Volto

X Settimana T.O.

La Cetra dello Spirito Santo, come veniva chiamato Efrem il Siro, meditando sul mistero di Elia sperso nel deserto e nutrito – per comando di Dio – dai corvi spiega che <benché Elia ricevesse il nutrimento da corvi che sono animali impuri, osservava fedelmente i comandi che riceveva dalla bocca di Dio e benché fosse a contatto con l’impurità veniva santamente nutrito con un cibo spirituale dalla stessa divinità>1. Ricominciamo oggi la lettura feriale annuale del vangelo secondo Matteo proprio riprendendo la lettura biennale del ciclo di Elia. Il profeta di fuoco che compare con Mosè accanto al Signore Gesù nel momento della Trasfigurazione e la cui figura profetico-apocalittica accompagna il ministero e l’accoglienza della parola del Rabbì che viene dalla Galilea ci introduce in una rinnovata accoglienza del vangelo delle beatitudini che è la chiave di volta di tutto il Vangelo.

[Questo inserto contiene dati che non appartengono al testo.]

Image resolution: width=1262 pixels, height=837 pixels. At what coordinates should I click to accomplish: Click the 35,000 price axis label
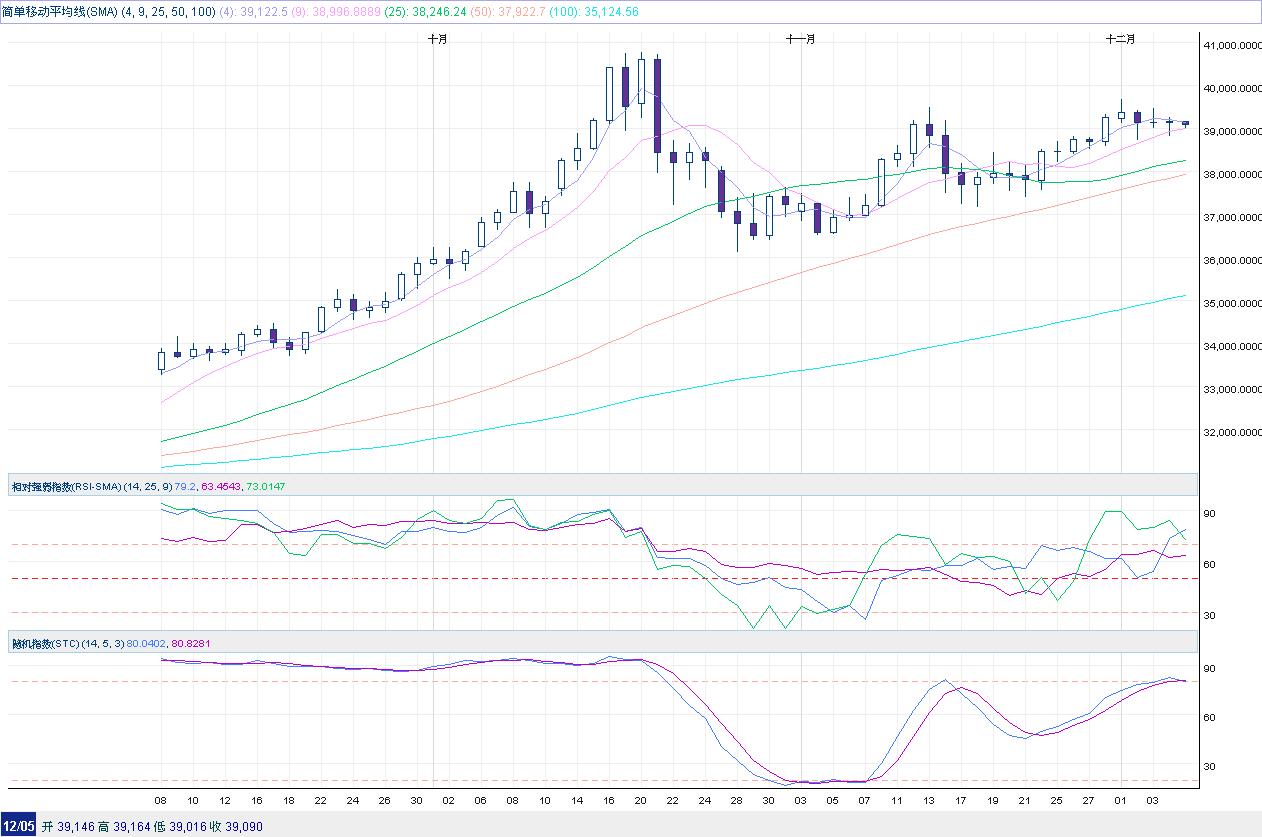(x=1229, y=303)
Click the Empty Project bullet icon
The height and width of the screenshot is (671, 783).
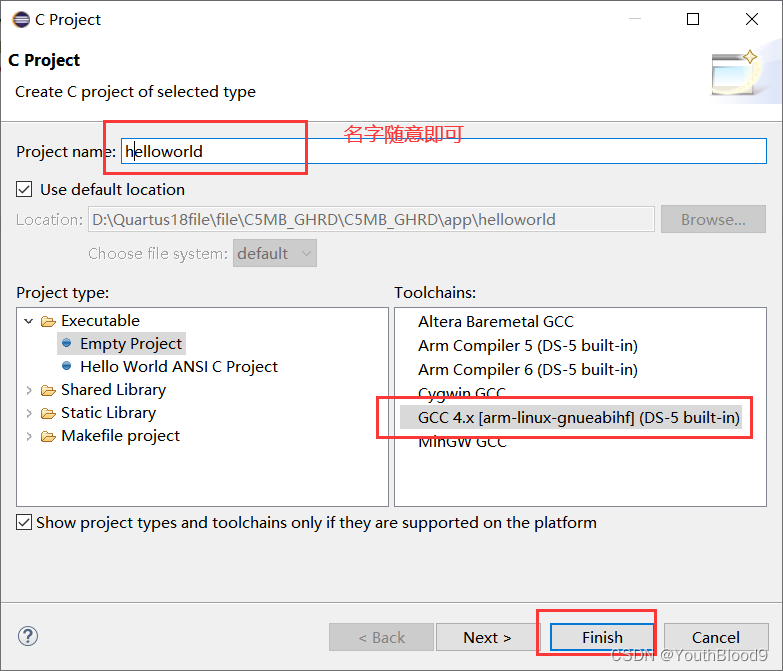click(67, 343)
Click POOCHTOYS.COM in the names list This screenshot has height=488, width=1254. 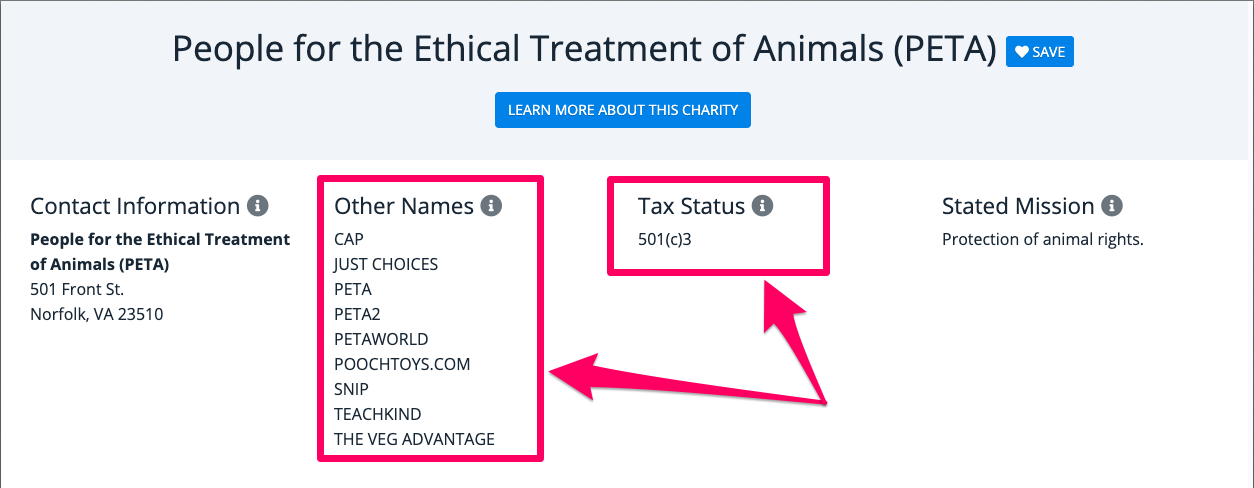(x=402, y=364)
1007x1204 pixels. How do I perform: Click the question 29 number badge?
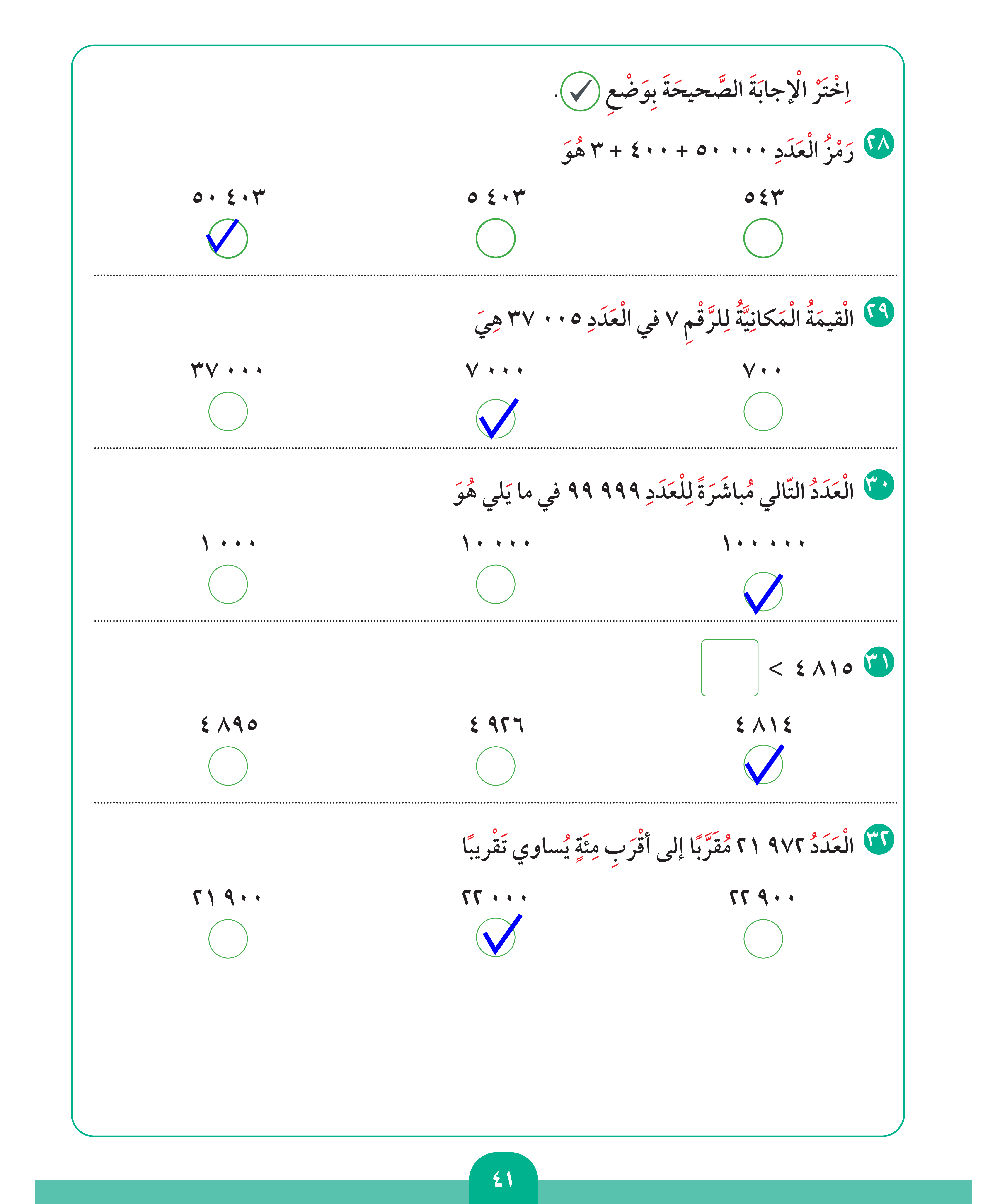tap(879, 312)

Come Elia si ritrova in compagnia dei <corvi> che <gli portavano pane e carne al mattino e alla sera> (1Re 17, 6) nutrendolo dal loro becco abituati ai cadaveri, e quindi impuro, così il discepolo del Signore si ritrova sin da subito ad essere invitato dalla parola del Maestro ad accogliere nella propria vita ciò che, naturalmente, sarebbe indotto ad evitare, a respingere o almeno da ritenere di malaugurio. In modo sorprendente il Signore Gesù ribalta il modo di sentire e di portare il peso della vita: <Beai i poveri…> (Mt 5, 3). Non si tratta certo nella sensibilità del Signore, così squisitamente umana e così magnificamente capace di rallegrarsi per le piccole e grandi gioie della vita, di riservare ai suoi discepoli e alle <folle> (5, 1) una vita di diminuzione e di contristante mortificazione ma di dilatare la capacità di essere <beati> e di esserlo per otto volte più una, di esserlo sempre e comunque persino quando – come nel caso di Elia profeta – si è costretti a nascondersi <presso il torrente> (1Re 17, 3). Quando tutto sembra crollare e quando ogni cosa sembra cospirare contro la felicità, il Signore ha il coraggio di prendere la parola e di leggere in modo diverso il cammino e cammini della vita.

Sant’Agostino dice che <le parole pronunciate dal Signore sulla montagna possono dirigere perfettamente la vita di coloro la cui impresa è giustamente paragonata a quella dell’uomo che costruisce la sua casa sulla roccia> e aggiunge <questo sermone contiene tutto ciò che è necessario ad orientare la vita cristiana>2. E questo non principalmente e fondamentalmente in senso morale, ma in senso finale: la beatitudine evangelica è la capacità di accogliere, assumere e attraversare il reale nella sua durezza e talora assurdità nella prospettiva di una promessa, nel respiro della fede che va oltre l’immediato: si tratta della sostanza della vita che rifluisce dal futuro come una luce capace di illuminare e riscaldare l’oscura freddezza del presente. Per questo le beatitudini – in apertura del primo dei cinque grandi discorsi che ritma il vangelo secondo Matteo – sono già parole pasquali e fanno della nostra vita cristiana non un codice morale tra altri o migliore di altri, ma uno sguardo sul Signore Gesù che cerca di accogliere il suo sguardo su ciascuno di noi 3. Gesù <vedendo le folle> (Mt 5, 1) vede ogni cuore e lo narra per consolarlo trasformando la scala, che sembra farci sprofondare agli inferi, in una vera scala che porta al cielo come quella vista in sogno da Giacobbe e rammentata a Natanaele in apertura del quarto vangelo e che apre su un modo nuovo di leggere il mondo (Ap 21, 4).


1. EFREM SIRO, Diatessaron, VII, 13.

2. AGOSTINO, Spiegazione del discorso della montagna, 1, 1.

3. Cfr.: Fratel MichaelDavide, Lo sguardo di Gesù: beati, Meridiana, Molfetta 2010.